Ella volvió a sentarse, aunque sin dejar de desconfiar.
—No puedo creer que me hayas traído aquí. Y no sé por qué, pero te aseguro que no te va a servir de nada.
—Sólo quiero que veas algo. Yo estaré aquí todo el tiempo. Puedes ahogarme con tus manos si quieres. ¡Mira, ya empieza!
La princesa calló y volvió a levantar la vista. Los primeros rayos de sol intentaban arrancar destellos de luz en la oscuridad, aunque solo conseguían recortar la línea de los altos riscos, que se iba dibujando con mayor nitidez, cambiando de color de un tono pálido, acompañado de haces de una luz blanquecina que dibujaba formas espectrales en el cielo a medida que el aire jugaba con ellos, hasta un tono entre naranja y rosado.
La línea de la cima del acantilado se iba presentando, clara y firme, desde el centro hacia ambos lados mientras los primeros rayos de sol se abrían camino entre la atmósfera brumosa, descubriendo bellísimas formas.
Los rayos fueron superando las brumas, que parecían deshacerse en haces de colores rosados para herir los ojos entre las grietas más profundas de lo más alto, causadas por la erosión de la escasa lluvia y el viento. Lamieron el fondo del valle, aún tímidos y fríos, y revelaron poco a poco los perfiles del acantilado y las montañas sagradas, en un espectáculo de una belleza tan poco común que la princesa tembló de emoción.
Sen-en Mut le echó por encima una manta y ella se dio cuenta de que la había estado mirando todo el tiempo, renunciando al maravilloso regalo que Ra les daba.

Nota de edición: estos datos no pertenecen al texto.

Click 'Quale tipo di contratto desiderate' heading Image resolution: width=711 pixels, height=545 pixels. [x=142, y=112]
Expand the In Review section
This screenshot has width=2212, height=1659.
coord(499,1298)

No pudo evitar sonreír antes de mirar de nuevo al frente.
En esos breves instantes, el sol había luchado contra la oscuridad y el frío, y ahora comenzaba a ganar la batalla. Ya se veían con nitidez los contornos de todo el valle, entre grandes sombras que parecían llevarse los espíritus malignos hasta el siguiente ocaso.
El valle se abrió en una paleta de tonos rosas que ningún pintor igualaría jamás, multiplicando los matices a medida que cada rayo lamía una nueva roca hasta que el color pareció hacerse dueño del cielo, abriéndose al mismo tiempo que el corazón de Hatshepsut se ensanchaba. No era extraño que los personajes más notables quisieran ser enterrados en un paraje tan inhóspito como bello.
No se dio cuenta de que lloraba de emoción hasta que Sen-en Mut recogió las lágrimas entre sus dedos.
Le miró. Era el rostro sereno y sonriente de la persona que le había cautivado, sin rastro del espíritu ambicioso y malvado que tanto miedo le causaba. Rezó para que se quedase tan profundamente lejos como los espectros malignos que la luz se había llevado.
Sen-en Mut le sonrió de nuevo antes de hablarle:
—Es revelador que la unión de la oscuridad de Amón y la luz de Ra sea tan hermosa. De ahora en adelante, y si tú quieres, prometo dejar que me inicies en el culto a Ra y Hat-Hor mientras yo te transmito lo mejor del oscuro, y de dos haremos uno perfecto, como el amanecer, en vez de combatir inútilmente.
Ella no le dejó seguir. Le besó con dulzura. El mayordomo tardó unos instantes en responder tras la sorpresa, pero devolvió el beso con la pasión que ambos conocían muy bien.
Los guardias no pudieron presenciar la escena, cegados por el brillo del sol de la mañana, y solo cuando la luz les dio una pequeña tregua les vieron caminar juntos, cogidos de la mano.